大阪の橋下市長が義務教育での留年検討を要請したそうです。*1
小中学生でも目標の学力レベルに達していない場合「留年」の検討を要請したとのこと。

これに対し、大阪市の矢野教育委員長は、「フランスでは小学校で留年する制度を取り入れてきたが、子どもにとっては逆効果で、学力への意欲をそいでしまった。学力に課題のある子どもには個別に対応して、学力を上げるようにしている」と否定的な意見を述べました。

留年というのが日本よりずっと身近らしいフランスでさえ,小学校での留年は逆効果ということですから,日本では言わずもがなという感じがします。
フランスでの「個別に対応して学力を上げる(おそらく,クラスはそのまま)」という取り組みを肯定的に紹介している教育委員会長に対し,橋下市長は

こうした意見を受けて、橋下市長は「学年を落とすのが難しいなら、学力の追いついていない子どもを一定期間集めて、特別学級を設け、集中的に指導するとか、学校ごとに習熟度別の指導を行ってもらいたい」と述べ、まずは習熟度別の指導などの対策を取ったうえで、将来的には留年も含めて検討するよう、教育委員に求めました

と,あくまでも「別にする」ことが最良と考えているようにとれます。
「特別学級」が夏休みなどの学級活動が休みの間に設けられるのなら別ですが,そうでなければ,クラスの結びつきが強い日本では別にされた子が疎外感をもつのではないかと心配です。

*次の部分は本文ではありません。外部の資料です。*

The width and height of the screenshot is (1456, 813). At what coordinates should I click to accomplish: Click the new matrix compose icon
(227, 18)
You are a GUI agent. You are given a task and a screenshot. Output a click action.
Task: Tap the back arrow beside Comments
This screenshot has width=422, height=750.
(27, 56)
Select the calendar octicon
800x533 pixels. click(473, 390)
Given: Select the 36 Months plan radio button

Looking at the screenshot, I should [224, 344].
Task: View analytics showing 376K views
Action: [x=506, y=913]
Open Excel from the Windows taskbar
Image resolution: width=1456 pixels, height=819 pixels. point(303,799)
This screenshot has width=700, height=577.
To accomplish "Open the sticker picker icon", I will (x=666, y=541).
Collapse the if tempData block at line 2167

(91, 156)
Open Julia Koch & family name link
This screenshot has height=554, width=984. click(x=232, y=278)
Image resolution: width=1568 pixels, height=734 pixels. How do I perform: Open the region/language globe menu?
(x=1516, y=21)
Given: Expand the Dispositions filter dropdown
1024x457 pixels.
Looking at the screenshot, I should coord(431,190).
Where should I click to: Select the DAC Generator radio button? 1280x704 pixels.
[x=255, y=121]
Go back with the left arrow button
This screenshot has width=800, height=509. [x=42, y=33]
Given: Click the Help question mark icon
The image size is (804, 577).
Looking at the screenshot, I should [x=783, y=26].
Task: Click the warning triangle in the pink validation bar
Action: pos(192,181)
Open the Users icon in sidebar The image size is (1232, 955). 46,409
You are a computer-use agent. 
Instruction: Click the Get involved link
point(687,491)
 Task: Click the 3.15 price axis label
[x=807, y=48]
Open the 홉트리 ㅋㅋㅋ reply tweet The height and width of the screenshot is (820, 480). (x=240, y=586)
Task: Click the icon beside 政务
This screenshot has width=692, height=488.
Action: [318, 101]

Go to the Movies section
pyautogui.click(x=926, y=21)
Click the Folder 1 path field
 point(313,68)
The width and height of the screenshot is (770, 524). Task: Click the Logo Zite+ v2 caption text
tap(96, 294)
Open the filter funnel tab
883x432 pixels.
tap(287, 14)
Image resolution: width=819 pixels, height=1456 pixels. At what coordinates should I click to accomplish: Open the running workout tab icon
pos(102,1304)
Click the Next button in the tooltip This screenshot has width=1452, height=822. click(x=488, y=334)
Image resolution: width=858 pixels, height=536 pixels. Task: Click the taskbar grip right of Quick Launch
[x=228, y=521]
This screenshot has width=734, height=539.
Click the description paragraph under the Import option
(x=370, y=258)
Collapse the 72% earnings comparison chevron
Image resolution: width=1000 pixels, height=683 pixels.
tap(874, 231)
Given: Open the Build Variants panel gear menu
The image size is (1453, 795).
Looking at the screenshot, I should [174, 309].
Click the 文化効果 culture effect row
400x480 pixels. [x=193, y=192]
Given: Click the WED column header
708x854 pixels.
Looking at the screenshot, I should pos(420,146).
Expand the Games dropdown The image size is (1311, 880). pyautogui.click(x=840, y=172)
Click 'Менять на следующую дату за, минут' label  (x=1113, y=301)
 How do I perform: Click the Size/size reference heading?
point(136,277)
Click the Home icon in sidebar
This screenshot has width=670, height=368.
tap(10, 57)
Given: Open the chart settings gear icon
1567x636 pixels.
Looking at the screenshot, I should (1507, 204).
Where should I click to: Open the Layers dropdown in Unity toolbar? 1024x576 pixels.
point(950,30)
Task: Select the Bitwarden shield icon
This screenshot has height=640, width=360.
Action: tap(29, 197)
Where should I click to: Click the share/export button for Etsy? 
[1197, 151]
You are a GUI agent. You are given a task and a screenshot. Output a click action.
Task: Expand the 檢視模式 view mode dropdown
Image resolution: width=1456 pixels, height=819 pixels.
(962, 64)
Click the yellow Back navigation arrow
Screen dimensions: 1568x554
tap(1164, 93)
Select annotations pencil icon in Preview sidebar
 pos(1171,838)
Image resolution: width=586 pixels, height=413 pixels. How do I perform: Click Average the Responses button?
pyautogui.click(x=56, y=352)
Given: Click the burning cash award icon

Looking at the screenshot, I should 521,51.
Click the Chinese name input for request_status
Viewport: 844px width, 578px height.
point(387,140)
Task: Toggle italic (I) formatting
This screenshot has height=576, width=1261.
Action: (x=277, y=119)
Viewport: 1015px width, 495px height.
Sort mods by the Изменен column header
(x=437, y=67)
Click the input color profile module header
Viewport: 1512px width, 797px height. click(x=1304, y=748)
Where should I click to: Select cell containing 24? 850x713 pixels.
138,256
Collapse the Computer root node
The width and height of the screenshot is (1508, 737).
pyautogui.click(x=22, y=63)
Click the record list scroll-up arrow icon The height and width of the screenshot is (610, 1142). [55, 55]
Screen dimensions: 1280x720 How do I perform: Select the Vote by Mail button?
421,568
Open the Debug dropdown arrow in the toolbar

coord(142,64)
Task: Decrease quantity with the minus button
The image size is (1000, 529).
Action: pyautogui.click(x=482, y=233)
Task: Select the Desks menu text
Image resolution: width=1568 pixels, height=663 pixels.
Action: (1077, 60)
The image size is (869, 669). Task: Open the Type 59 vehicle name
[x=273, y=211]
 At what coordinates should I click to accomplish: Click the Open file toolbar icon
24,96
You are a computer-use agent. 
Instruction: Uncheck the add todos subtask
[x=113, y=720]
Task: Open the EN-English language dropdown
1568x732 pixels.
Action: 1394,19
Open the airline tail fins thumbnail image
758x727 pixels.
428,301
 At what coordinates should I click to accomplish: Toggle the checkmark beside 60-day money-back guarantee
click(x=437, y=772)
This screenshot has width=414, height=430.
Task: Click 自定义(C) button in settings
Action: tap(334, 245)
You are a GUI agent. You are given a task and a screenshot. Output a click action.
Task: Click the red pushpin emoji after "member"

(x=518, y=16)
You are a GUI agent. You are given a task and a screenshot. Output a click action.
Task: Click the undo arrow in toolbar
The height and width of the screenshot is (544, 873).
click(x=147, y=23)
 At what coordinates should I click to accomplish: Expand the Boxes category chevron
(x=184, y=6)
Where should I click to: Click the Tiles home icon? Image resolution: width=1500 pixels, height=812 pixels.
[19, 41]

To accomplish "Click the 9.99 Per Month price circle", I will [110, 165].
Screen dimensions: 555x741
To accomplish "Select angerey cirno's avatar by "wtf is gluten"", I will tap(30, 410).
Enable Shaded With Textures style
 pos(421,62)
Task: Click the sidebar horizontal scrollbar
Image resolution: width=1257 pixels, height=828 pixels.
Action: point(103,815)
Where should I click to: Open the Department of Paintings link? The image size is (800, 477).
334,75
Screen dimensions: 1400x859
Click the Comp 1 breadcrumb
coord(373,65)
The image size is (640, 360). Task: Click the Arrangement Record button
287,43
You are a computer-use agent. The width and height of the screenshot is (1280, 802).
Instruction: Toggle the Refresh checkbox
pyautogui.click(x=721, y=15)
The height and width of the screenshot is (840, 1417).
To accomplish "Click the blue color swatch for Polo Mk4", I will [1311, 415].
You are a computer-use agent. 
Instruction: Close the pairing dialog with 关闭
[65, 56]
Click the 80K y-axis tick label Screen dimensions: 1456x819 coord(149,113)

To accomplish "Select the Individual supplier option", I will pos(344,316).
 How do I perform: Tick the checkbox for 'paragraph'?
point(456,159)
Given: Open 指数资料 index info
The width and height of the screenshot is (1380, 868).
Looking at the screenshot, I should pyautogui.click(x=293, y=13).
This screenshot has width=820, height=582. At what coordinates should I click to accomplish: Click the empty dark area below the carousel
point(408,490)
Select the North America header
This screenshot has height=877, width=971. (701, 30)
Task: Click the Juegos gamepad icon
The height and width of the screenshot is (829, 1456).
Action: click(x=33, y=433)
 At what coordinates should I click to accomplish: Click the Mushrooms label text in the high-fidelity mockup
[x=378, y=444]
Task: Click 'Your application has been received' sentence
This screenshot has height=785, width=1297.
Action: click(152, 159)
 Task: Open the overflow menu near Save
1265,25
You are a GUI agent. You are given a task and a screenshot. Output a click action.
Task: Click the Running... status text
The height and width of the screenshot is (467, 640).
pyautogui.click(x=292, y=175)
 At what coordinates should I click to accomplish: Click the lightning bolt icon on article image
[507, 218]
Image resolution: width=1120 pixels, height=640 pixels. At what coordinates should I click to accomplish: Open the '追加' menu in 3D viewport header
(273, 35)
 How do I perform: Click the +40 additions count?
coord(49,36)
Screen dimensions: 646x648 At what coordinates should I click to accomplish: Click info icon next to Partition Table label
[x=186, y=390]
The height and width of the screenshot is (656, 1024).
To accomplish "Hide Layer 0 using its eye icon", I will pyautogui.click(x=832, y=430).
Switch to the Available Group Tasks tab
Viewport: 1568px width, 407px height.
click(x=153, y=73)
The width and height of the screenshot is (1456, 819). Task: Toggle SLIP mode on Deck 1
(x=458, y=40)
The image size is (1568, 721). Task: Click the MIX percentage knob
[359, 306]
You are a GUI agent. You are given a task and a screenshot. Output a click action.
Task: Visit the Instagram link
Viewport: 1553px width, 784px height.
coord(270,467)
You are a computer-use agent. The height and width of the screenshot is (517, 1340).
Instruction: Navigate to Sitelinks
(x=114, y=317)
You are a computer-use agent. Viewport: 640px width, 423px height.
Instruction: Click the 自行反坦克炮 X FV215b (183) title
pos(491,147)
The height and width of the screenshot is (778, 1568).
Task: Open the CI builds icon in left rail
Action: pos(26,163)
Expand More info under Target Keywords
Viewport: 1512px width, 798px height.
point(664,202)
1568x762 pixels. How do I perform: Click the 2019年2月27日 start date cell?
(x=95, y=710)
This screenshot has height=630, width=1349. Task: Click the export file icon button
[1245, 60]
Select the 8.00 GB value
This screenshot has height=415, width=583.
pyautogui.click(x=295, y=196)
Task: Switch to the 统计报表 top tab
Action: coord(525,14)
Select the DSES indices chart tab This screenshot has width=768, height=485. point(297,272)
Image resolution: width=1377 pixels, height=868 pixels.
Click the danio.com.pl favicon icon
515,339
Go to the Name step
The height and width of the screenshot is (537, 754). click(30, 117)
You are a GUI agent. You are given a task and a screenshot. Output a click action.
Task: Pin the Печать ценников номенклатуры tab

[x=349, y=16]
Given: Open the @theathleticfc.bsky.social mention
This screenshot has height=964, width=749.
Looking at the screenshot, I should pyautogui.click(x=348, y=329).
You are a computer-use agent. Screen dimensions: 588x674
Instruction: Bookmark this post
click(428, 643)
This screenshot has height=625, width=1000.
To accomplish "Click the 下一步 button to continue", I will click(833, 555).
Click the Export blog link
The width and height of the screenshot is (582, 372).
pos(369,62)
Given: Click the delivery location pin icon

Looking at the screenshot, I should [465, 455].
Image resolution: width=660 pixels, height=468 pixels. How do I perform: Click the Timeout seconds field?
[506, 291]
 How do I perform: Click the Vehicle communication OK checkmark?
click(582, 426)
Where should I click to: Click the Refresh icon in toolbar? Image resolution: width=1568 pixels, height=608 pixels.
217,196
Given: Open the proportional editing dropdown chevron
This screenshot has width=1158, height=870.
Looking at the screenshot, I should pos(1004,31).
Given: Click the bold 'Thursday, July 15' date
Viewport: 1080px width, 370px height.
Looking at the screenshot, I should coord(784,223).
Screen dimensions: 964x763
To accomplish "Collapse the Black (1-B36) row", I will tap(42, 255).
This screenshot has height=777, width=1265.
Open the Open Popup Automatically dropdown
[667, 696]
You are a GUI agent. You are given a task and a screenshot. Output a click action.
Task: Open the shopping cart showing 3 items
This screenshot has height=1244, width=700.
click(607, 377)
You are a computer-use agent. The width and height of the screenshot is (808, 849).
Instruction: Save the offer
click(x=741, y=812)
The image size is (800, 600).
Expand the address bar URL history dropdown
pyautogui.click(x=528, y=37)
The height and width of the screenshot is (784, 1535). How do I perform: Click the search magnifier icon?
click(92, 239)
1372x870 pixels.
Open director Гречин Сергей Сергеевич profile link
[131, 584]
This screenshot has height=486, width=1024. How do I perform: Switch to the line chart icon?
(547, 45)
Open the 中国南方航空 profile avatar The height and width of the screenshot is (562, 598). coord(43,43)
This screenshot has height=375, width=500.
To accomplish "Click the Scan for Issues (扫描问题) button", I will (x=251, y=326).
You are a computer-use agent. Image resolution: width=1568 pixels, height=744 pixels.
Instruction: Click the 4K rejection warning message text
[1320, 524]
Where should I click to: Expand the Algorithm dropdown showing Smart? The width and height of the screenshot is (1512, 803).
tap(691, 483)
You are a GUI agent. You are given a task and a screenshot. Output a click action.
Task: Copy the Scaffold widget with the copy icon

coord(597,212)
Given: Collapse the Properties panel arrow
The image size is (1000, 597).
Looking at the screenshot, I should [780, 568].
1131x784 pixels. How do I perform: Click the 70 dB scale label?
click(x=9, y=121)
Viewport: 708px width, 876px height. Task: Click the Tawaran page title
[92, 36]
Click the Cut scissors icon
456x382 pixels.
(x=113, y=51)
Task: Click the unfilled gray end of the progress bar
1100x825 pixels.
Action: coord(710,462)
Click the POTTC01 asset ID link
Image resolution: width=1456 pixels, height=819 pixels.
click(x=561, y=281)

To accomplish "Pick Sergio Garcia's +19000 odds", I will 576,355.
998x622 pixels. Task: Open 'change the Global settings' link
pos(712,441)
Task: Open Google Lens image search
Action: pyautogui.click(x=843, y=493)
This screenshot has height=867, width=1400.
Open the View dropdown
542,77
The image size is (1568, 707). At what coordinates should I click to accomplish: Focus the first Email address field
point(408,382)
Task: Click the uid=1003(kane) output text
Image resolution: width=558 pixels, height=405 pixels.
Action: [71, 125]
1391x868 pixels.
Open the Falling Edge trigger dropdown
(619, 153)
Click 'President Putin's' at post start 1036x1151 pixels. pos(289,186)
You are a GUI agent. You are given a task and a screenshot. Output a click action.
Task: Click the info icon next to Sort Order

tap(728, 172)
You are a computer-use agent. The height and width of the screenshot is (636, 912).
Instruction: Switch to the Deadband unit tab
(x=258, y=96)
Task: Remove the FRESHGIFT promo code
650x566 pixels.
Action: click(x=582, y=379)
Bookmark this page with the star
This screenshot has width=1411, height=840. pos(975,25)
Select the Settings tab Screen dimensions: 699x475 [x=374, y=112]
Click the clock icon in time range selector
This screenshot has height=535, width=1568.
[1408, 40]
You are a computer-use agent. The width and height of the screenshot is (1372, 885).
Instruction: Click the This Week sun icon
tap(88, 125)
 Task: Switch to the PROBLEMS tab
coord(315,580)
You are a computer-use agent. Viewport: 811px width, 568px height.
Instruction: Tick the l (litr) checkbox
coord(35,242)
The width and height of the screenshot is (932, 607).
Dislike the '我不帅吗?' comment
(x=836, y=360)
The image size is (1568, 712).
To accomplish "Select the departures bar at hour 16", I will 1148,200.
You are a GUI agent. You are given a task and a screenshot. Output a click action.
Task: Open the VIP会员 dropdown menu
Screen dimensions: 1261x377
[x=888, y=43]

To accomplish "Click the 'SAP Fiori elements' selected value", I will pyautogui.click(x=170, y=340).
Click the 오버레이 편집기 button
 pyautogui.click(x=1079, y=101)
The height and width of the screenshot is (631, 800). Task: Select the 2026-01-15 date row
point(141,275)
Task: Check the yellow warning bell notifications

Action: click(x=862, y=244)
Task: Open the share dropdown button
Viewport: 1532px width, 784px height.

橋下市長は「分かるまで教える」と言っていますが,「留年」発言を見る限り,それはどうも「分かるまで先に進ませない」ということとセットになっているようです。そのもとには,すべての学習内容(教科ごとでもいいですが)の学習段階が1列に並んでおり
   AがわかればBがわかる,BがわかればCがわかる,Cがわかれば…
となっていて
   Aが十分理解できていなければCはわかるはずはない,したがってCを勉強するのは無意味
   Aの段階でつまずいた子がCやDの段階で追いつくわけがない
という意識があるのではないかと感じます。

しかし,小学校ぐらいだと結構,“急にわかるようになる” “一気に追いつく” ことってあるんじゃないでしょうか。
そのきっかけは,「頑張って勉強した」だけでなく,「他の子の勉強のようすを見てるうちになんとなくできるようになった」だったり,Cを勉強することがAの理解を助けていることもあるでしょう(本人は意識していないことも多いでしょうが)。年齢が低いほど「学習の仕方を学習」している面があり,学習・理解の進み方は単純ではないんじゃないかと思うのです。


それにしても,橋下市長はどうしてこうもペナルティ(と感じる人も多い内容)ばかりを前面に押し出すんでしょうね…。